“WorldCat
is our union catalogue of about 56 million bibliographic records, which
represent approximately a billion holdings. It is about 50 gigabytes in
MARC Communications (100+ gigabytes in XML) format and about 23
gigabytes compressed.
OCLC Research recently acquired a 24-node (48-cpu) Beowulf cluster with 96 Gigabytes of memory. According to my colleague Thom Hickey,
whose team has been working on the machine, the cluster speeds up most
bibliographic processing by about a factor of 30. This means that what
might have taken a minute now takes two seconds, what might have taken
an hour takes two minutes, what might have taken a month takes a day.
For jobs that will fit entirely in memory (e.g. a `grep' of WorldCat)
avoiding disk i/o gives another factor of about 20, reducing 1-hour
jobs down to 6 seconds.

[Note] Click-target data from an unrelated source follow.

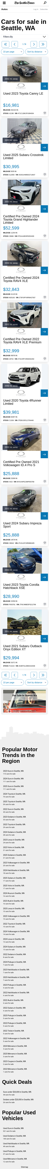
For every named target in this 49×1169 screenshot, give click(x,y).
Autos (4, 9)
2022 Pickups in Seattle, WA (14, 1024)
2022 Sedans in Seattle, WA (14, 955)
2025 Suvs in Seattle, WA (13, 787)
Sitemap (24, 1167)
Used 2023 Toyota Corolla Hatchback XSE (21, 586)
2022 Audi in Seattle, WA (13, 1001)
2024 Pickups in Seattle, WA (14, 963)
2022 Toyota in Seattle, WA (14, 925)
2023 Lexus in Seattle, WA (13, 841)
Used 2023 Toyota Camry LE (23, 93)
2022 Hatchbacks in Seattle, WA (16, 994)
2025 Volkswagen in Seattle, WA (16, 917)
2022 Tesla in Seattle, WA (13, 1032)
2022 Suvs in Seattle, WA (13, 810)
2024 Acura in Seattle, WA (14, 894)
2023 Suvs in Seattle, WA (13, 772)
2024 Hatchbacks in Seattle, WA (16, 871)
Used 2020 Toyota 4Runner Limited (22, 402)
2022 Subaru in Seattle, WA (14, 1009)
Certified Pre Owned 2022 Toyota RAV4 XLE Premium (22, 341)
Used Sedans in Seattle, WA (14, 1137)
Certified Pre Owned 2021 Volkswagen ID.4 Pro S (21, 463)
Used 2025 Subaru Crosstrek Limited (23, 156)
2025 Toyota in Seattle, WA (14, 803)
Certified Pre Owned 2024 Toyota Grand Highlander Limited (21, 219)
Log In (35, 9)
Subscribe (44, 9)
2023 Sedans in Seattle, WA (14, 818)
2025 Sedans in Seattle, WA (14, 856)
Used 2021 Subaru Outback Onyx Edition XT (22, 648)
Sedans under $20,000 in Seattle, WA (18, 1101)
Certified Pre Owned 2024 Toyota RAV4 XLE (21, 279)
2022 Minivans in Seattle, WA (15, 1070)
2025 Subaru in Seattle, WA (14, 879)
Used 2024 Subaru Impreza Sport (22, 525)
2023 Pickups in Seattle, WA (14, 986)
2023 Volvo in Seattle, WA (13, 848)
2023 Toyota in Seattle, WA (14, 825)
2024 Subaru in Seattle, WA (14, 948)
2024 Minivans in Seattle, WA (15, 1047)
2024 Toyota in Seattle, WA (14, 795)
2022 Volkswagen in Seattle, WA (16, 1039)
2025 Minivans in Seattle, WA (15, 1055)
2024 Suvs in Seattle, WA (13, 780)
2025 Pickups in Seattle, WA (14, 1016)
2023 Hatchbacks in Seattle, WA (16, 971)
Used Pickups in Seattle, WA (14, 1152)
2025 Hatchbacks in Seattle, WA (16, 978)
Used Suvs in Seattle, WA (13, 1129)
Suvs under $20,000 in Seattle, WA (17, 1093)
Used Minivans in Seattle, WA (15, 1160)
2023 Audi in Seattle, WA (13, 902)
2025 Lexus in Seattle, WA (13, 909)
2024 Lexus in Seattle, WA (13, 940)
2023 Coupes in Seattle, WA (14, 1062)
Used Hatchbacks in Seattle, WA (16, 1145)
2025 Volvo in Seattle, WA (13, 887)
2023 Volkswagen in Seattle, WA (16, 864)
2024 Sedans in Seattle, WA (14, 833)
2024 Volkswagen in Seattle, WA (16, 932)
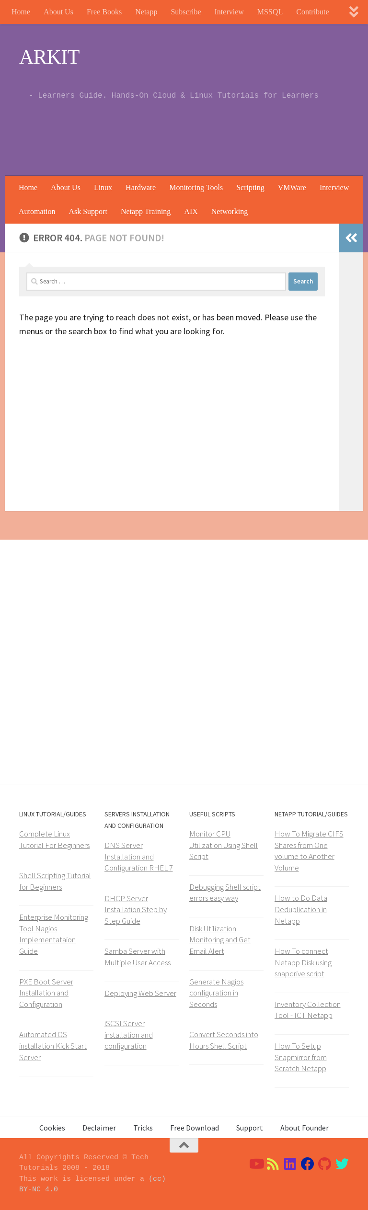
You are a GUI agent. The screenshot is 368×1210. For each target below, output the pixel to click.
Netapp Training (146, 211)
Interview (229, 12)
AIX (190, 211)
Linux (103, 187)
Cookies (52, 1127)
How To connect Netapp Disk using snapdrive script (303, 962)
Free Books (104, 12)
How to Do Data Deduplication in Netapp (301, 909)
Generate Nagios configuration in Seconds (216, 992)
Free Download (194, 1127)
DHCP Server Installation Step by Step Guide (135, 909)
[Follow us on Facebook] (307, 1164)
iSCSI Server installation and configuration (128, 1034)
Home (21, 12)
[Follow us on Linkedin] (290, 1164)
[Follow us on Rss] (273, 1164)
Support (249, 1127)
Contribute (312, 12)
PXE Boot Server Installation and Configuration (46, 992)
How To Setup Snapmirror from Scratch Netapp (301, 1057)
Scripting (250, 187)
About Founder (304, 1127)
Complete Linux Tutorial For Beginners (54, 839)
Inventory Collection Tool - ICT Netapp (308, 1010)
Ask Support (88, 211)
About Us (58, 12)
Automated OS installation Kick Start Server (53, 1045)
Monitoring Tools (196, 187)
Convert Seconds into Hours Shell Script (223, 1040)
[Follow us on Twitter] (342, 1164)
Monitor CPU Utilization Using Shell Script (223, 844)
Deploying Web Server (140, 993)
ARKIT (49, 57)
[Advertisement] (174, 136)
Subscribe (186, 12)
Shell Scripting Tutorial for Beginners (55, 881)
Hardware (141, 187)
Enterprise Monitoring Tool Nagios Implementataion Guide (53, 934)
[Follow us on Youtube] (256, 1164)
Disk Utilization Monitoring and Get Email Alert (220, 939)
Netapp (146, 12)
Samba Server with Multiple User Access (137, 957)
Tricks (143, 1127)
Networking (229, 211)
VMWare (292, 187)
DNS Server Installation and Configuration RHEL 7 (138, 856)
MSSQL (270, 12)
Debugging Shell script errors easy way (225, 893)
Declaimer (99, 1127)
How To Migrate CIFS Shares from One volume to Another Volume (309, 850)
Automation (37, 211)
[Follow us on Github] (325, 1164)
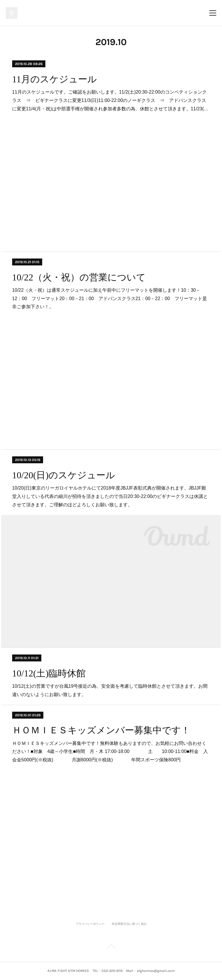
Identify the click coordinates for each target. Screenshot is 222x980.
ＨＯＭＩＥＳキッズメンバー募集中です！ (101, 730)
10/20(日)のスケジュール (63, 475)
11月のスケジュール (54, 79)
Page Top (111, 947)
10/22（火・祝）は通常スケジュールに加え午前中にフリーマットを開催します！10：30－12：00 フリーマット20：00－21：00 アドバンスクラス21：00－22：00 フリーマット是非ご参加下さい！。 (109, 298)
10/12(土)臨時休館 (49, 673)
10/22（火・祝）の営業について (79, 277)
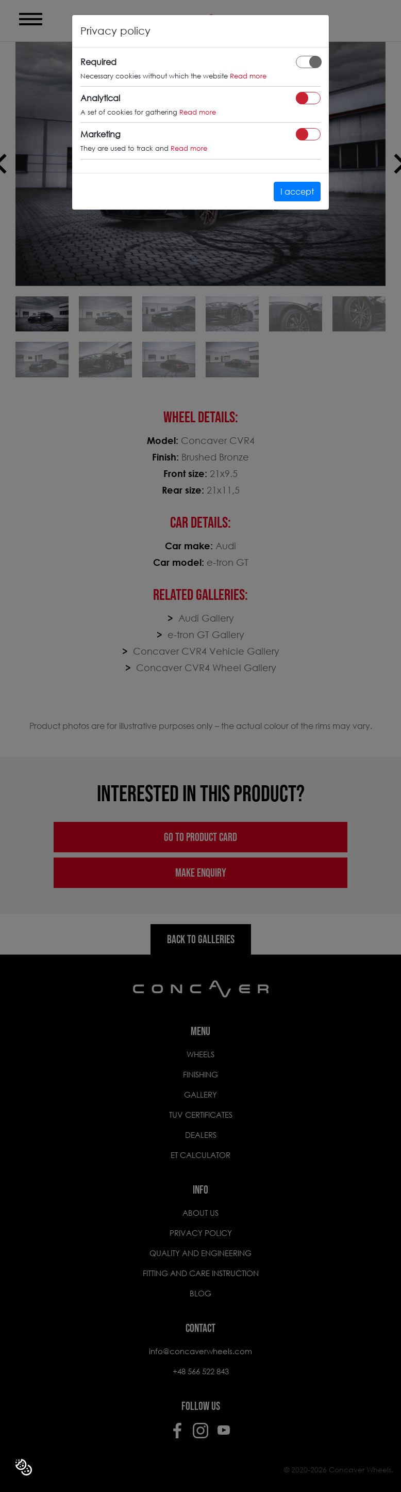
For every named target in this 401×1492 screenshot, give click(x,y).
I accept (297, 191)
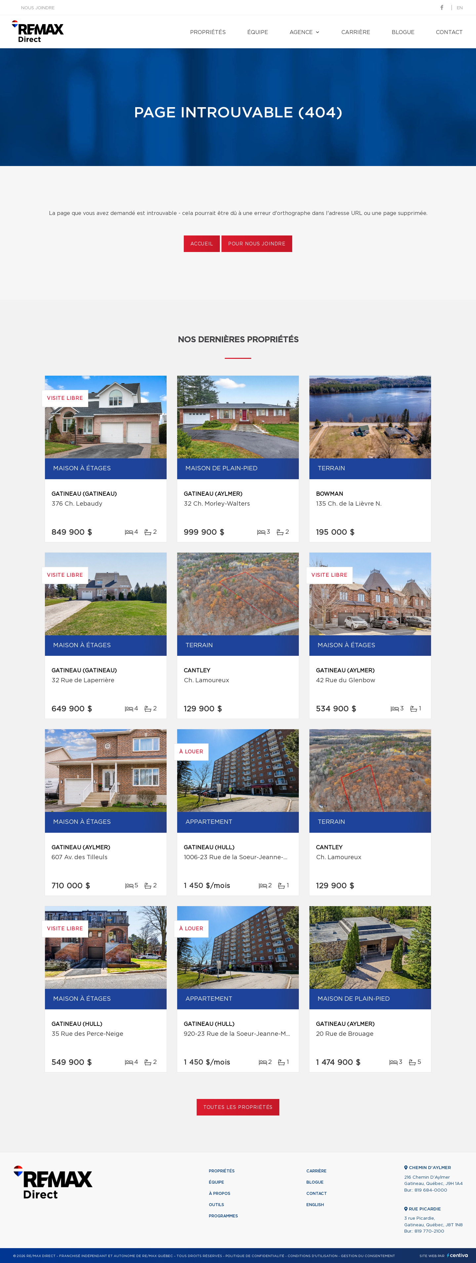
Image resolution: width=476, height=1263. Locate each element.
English (315, 1205)
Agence (301, 32)
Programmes (223, 1216)
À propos (219, 1194)
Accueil (201, 244)
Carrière (355, 32)
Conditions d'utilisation (312, 1256)
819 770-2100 (429, 1231)
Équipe (257, 32)
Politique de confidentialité (254, 1256)
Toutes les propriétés (238, 1107)
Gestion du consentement (368, 1256)
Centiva (457, 1255)
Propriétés (208, 32)
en (460, 8)
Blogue (403, 32)
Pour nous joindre (257, 244)
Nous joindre (38, 8)
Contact (449, 32)
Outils (216, 1205)
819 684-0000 (431, 1190)
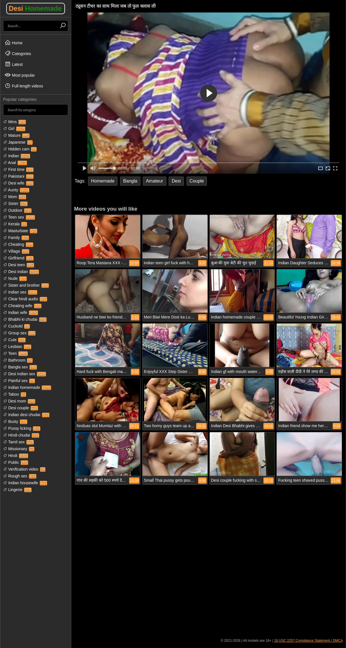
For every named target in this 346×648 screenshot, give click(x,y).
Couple (197, 181)
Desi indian (21, 271)
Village (16, 251)
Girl (14, 128)
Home (13, 42)
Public (15, 462)
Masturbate (20, 230)
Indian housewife (25, 483)
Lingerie (17, 489)
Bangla (130, 181)
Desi (35, 8)
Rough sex (19, 476)
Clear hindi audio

We can 'frbrize' WorldCat on the cluster in about an hour.
WorldCat
is also now more mobile. Thom has a 40 gig iPod which can accommodate
WorldCat on its disk with room left for 5,000 song tracks.
Now, you can't do much with the data on the iPod, but you can certainly
carry it around. Again, it takes about an hour to get it on and off the
iPod.” [Lorcan Dempsey’s Weblog, via It’s All Good]
They’re
all amazing numbers, but think about that iPod statement for a moment.
What does it mean when a patron can carry around the whole, freaking
WorldCat database? We’re not that far off from the introduction of the
personal, mobile server in your pocket.